Screenshot grounding data

○ ○ ○ ○ ○ ○ ○

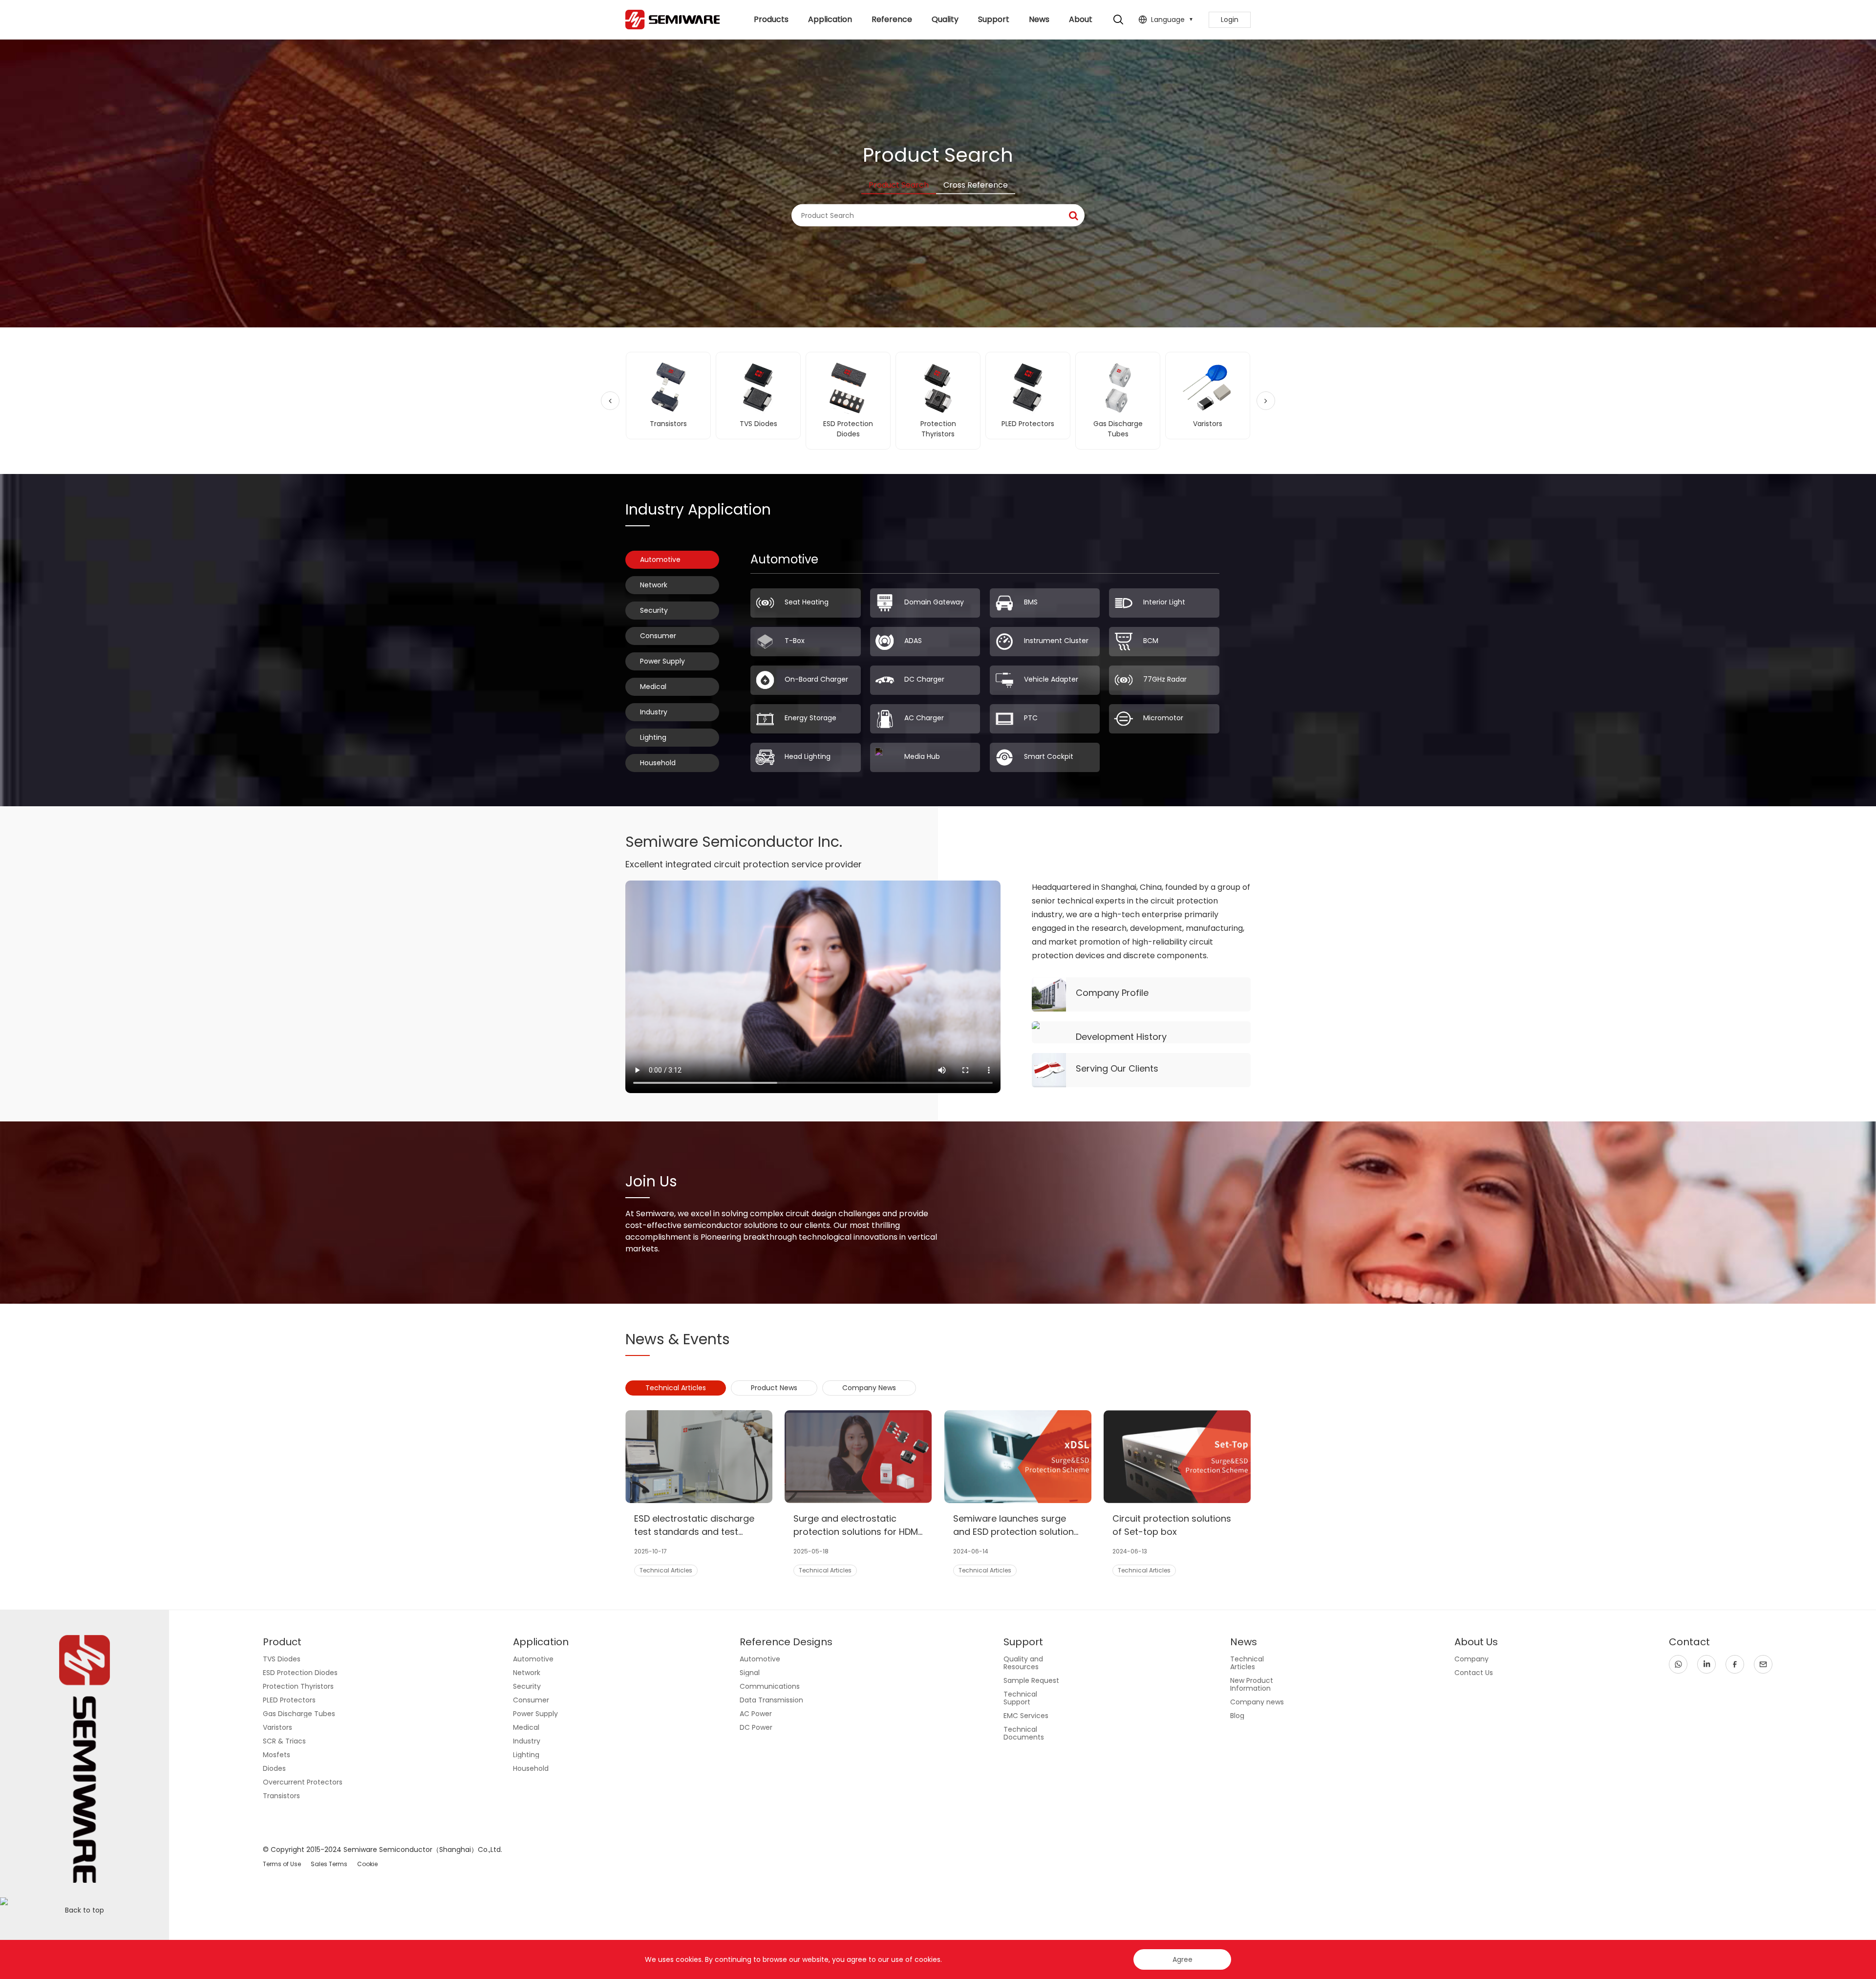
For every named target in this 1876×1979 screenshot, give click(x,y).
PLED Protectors (289, 1700)
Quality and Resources (1023, 1663)
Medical (653, 686)
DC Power (756, 1727)
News (1039, 19)
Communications (770, 1686)
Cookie (367, 1864)
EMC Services (1025, 1716)
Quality (945, 19)
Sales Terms (329, 1864)
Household (658, 763)
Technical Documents (1023, 1733)
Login (1229, 19)
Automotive (660, 559)
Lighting (653, 737)
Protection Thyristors (298, 1686)
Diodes (274, 1768)
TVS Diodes (281, 1659)
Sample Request (1031, 1680)
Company (1471, 1659)
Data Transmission (771, 1700)
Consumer (658, 636)
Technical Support (1020, 1698)
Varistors (277, 1727)
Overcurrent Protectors (302, 1782)
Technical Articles (1247, 1663)
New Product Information (1251, 1684)
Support (993, 19)
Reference (892, 19)
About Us (1080, 26)
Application (830, 19)
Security (654, 610)
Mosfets (276, 1755)
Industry (653, 712)
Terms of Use (282, 1864)
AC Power (756, 1714)
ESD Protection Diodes (300, 1673)
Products (771, 19)
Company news (1257, 1702)
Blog (1237, 1716)
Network (653, 585)
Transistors (281, 1796)
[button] (610, 400)
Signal (750, 1673)
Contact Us (1473, 1673)
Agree (1182, 1959)
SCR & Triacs (284, 1741)
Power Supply (662, 661)
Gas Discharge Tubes (299, 1714)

○ ○ ○ ○ ○ ○ ○

> [What the exercise asks] A word-for-word copy of the entries above is needed, with every picture dropped.

> [Response below]
For every named target in this 1876×1979 screenshot, give click(x,y).
PLED Protectors (289, 1700)
Quality and Resources (1023, 1663)
Medical (653, 686)
DC Power (756, 1727)
News (1039, 19)
Communications (770, 1686)
Cookie (367, 1864)
EMC Services (1025, 1716)
Quality (945, 19)
Sales Terms (329, 1864)
Household (658, 763)
Technical Documents (1023, 1733)
Login (1229, 19)
Automotive (660, 559)
Lighting (653, 737)
Protection Thyristors (298, 1686)
Diodes (274, 1768)
TVS Diodes (281, 1659)
Sample Request (1031, 1680)
Company (1471, 1659)
Data Transmission (771, 1700)
Consumer (658, 636)
Technical Support (1020, 1698)
Varistors (277, 1727)
Overcurrent Protectors (302, 1782)
Technical Articles (1247, 1663)
New Product Information (1251, 1684)
Support (993, 19)
Reference (892, 19)
About Us (1080, 26)
Application (830, 19)
Security (654, 610)
Mosfets (276, 1755)
Industry (653, 712)
Terms of Use (282, 1864)
AC Power (756, 1714)
ESD Protection Diodes (300, 1673)
Products (771, 19)
Company news (1257, 1702)
Blog (1237, 1716)
Network (653, 585)
Transistors (281, 1796)
[button] (610, 400)
Signal (750, 1673)
Contact Us (1473, 1673)
Agree (1182, 1959)
SCR & Triacs (284, 1741)
Power Supply (662, 661)
Gas Discharge Tubes (299, 1714)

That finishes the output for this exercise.